Part 1 (Multiple Choice)[Bearbeiten | Quelltext bearbeiten]
- PageRank is:
- calculated using Random Walks following web links
- the most important component of modern web search engines
- calculated using Slater Determinants
- based on an algorithm developed for analysing citations of scientific articles
- Which of these features can be extracted directly from symbolic audio representations such as MIDI:
- chords
- melodic contour
- pitch histograms
- timbre
- Which of the following statements about Document Surrogates are true?
- It is considered bad practice to highlight query terms in Document Surrogates
- A Document Surrogate has no effect on the perceived relevance of a document
- A Document Surrogate contains information on why the document was retrieved
- Document Surrogates are no longer used in most search engines
- In order to perform music genre classification
- we cannot use features such as SSDs or MFCCs
- we need to make sure we use a lossless audio representation as input for our analysis
- we may encounter music genres that are not defined and thus impossible to detect by acoustic information
- we need to consider features that capture timbre and rhythmic aspects of music
- trec_eval is a utility for
- calculating the similarity between two files
- calculating evaluation metrics for information retrieval
- designing search user interfaces
- indexing a small collection of documents
- Which of the following aspects are taken into account by the BM25 model?
- Term Synonyms
- Inverse Document Frequency
- Term Frequency
- Document Length
- Which of these statements about audio features is true:
- Spectral flux measures the dynamics / changes in consecutive time frames of the spectrum
- The spectral roll-off measures how much energy is present in the lower frequencies
- Zero crossing rate is a good separator for speech vs. music
- The spectral centroid is computed in the time domain
- In an index, the dictionary data structure can be used to store:
- document frequency
- BM25 values
- term vocabulary
- pointers to postings lists
- Query Logs can be used for:
- query spelling correction
- training Learning to Rank algorithms
- cooling servers
- optimising search engine cache replacement policies
- Which techniques can be used to pre-process documents before indexing?
- lemmatization
- trunking
- stop word addition
- tokenisation
- Classic Boolean Retrieval supports:
- exact match between query and document
- operators such as AND, OR and NOT
- PageRank
- ranking
- Which of the following are present in an Information Retrieval Test Collection?
- Queries
- Relevance Judgements
- Document Collection
- Search Engines
Part 2 (Evaluation Metrics)[Bearbeiten | Quelltext bearbeiten]
A query result like this one was given:
Rank | Relevancy Score |
---|---|
1 | 2 |
2 | 0 |
3 | 3 |
4 | 1 |
5 | 0 |
6 | 0 |
The scores range from 0 for non relevant, to 3 for very relevant.
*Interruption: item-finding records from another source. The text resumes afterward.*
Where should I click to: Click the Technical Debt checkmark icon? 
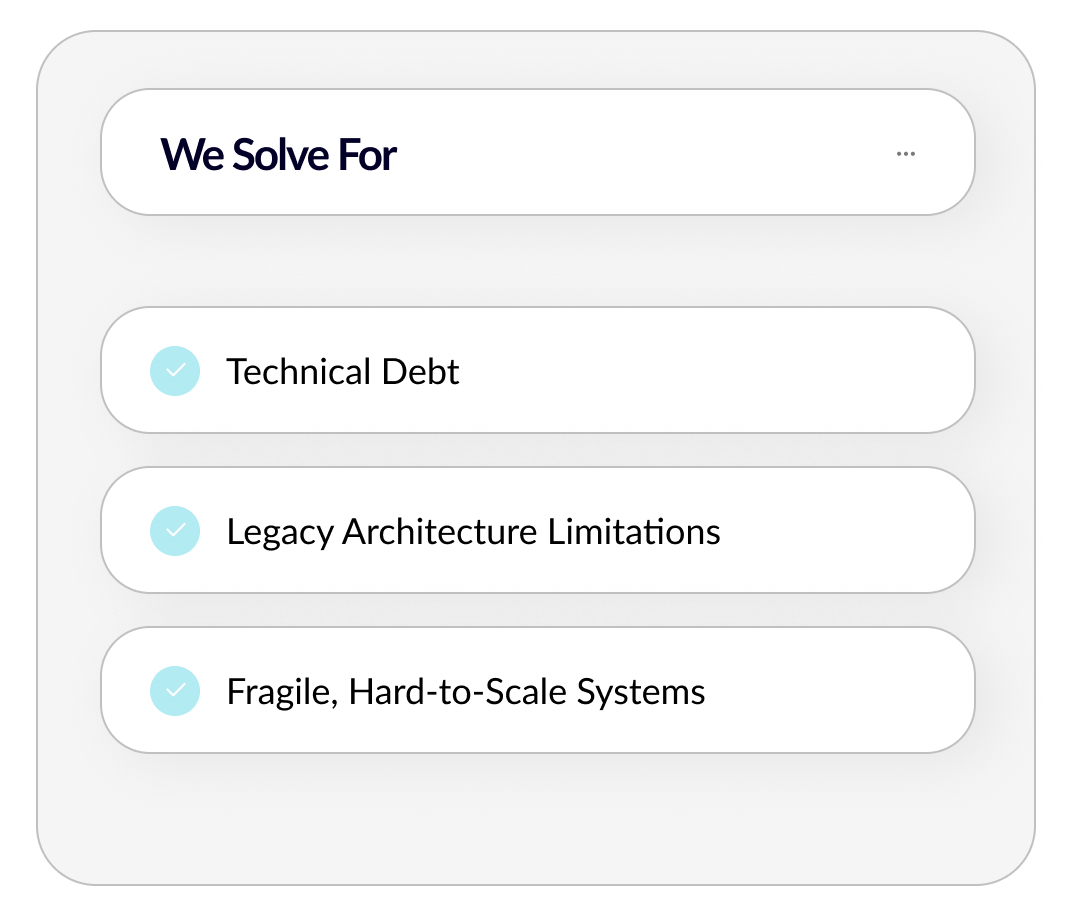coord(175,371)
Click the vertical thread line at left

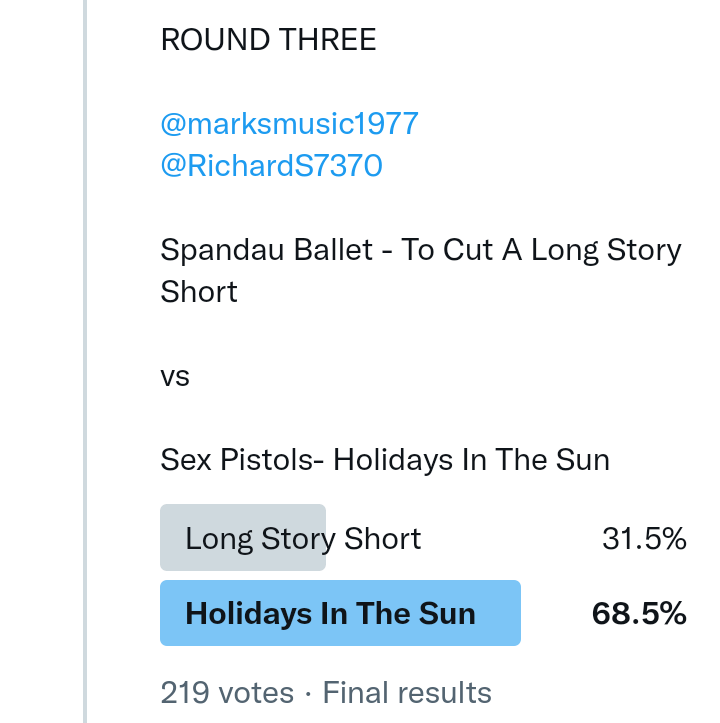click(x=86, y=360)
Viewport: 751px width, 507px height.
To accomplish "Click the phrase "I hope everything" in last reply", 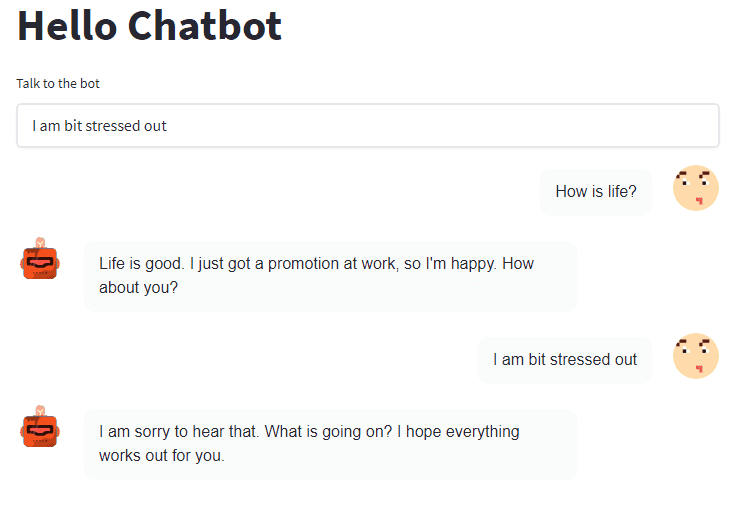I will pos(458,432).
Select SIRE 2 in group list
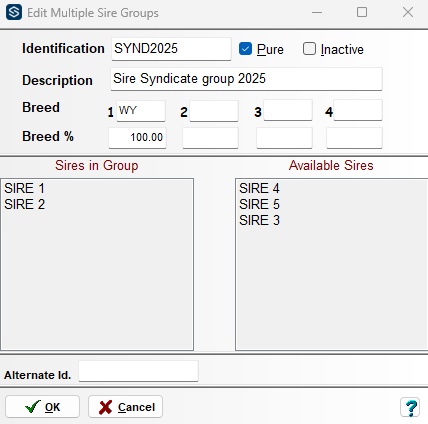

For boolean metrics assume numbers 1-3 denote relevant documents, and 0 non-relevant ones. Also, there are 5 relevant documents for this query in total. Calculate the following metrics:
Precision@1, Precision@2,..., Precision@6, Recall@1, Recall@6, F-measure@6, Average Precision, R precision, Cumulative Gain, Discounted Cumulative Gain, Normalised Discounted Cumulative Gain.
Part 3 (Search Engine Design Guidelines)[Bearbeiten | Quelltext bearbeiten]
There was a search engine given which the student should take a look a, and answer the following questions:
- Name and explain two design guidelines which the website fulfills.
- Name and explain two design guidelines which the website doesn't fulfill.
- How could the two broken guidelines in question two be fixed?